Answers Marina Polkovnikova, director of the VM-consulting merchandising agency:
“Shops with two entrances always face a similar problem, and it must be taken into account at the design stage of the store. But since your store is already operational, try to find another way out of this situation.
You say that quite a few buyers enter through the second entrance, and I hope that this statement is based on the data of counters or on other more or less objective observations. Given the high cross-country ability of the far entrance, you do not need to close it, otherwise you may lose some potential customers. Instead, shape the customer behavior you need with merchandising. I recommend you do the following:
Step 1. In the first hall, place island equipment (a table, racks with shelves) opposite the main entrance at a distance of two to three meters from the entrance gate. This will be the first obstacle in the way of the visitor, forming the path of the consumer flow in the direction you need. In addition, the area in front of the entrance is the hottest, so with this table you can also draw attention to the goods displayed on it. Ideal for laying out on the island table in the entrance area are hit products, supplemented by individual models that need promotion.
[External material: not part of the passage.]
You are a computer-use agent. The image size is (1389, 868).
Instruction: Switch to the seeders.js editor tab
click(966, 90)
Step 2. In the center of the second hall, place a rack with shelves: its width can even be slightly larger than the width of the aisles between the halls. At the same time, a distance of at least 1,2 meters should remain from the shelf to the right wall. This will allow you to visually break the space of the hall and in the minds of the buyer to block the direct path to the long exit. Going around the counter, customers will pay more attention to the left wall, and this is exactly what we need.
Step 3. In the third, farthest hall, I also recommend placing an island table opposite the entrance, and slightly moving the counter next to it, for example, 30 or 50 to the right. Thus, you will create a kind of barrier before the exit, and the interested buyer is likely to walk along the equipment and examine the left side of the hall. At the same time, for those who will go to the store, the island table will be the same hot zone on which attractive samples of shoes can be displayed.
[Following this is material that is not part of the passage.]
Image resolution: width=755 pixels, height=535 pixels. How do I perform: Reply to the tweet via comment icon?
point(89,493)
As for zoning by category, I recommend placing men's shoes at the main entrance, so that men can see it on the way to the store. For example, under the men's assortment, you can equip and stylistically separate the left wall. So we will kill two birds with one stone: we’ll occupy the left wall, which, being “female”, can be ignored, because most buyers always stay to the right, and show male visitors that we also have something to offer.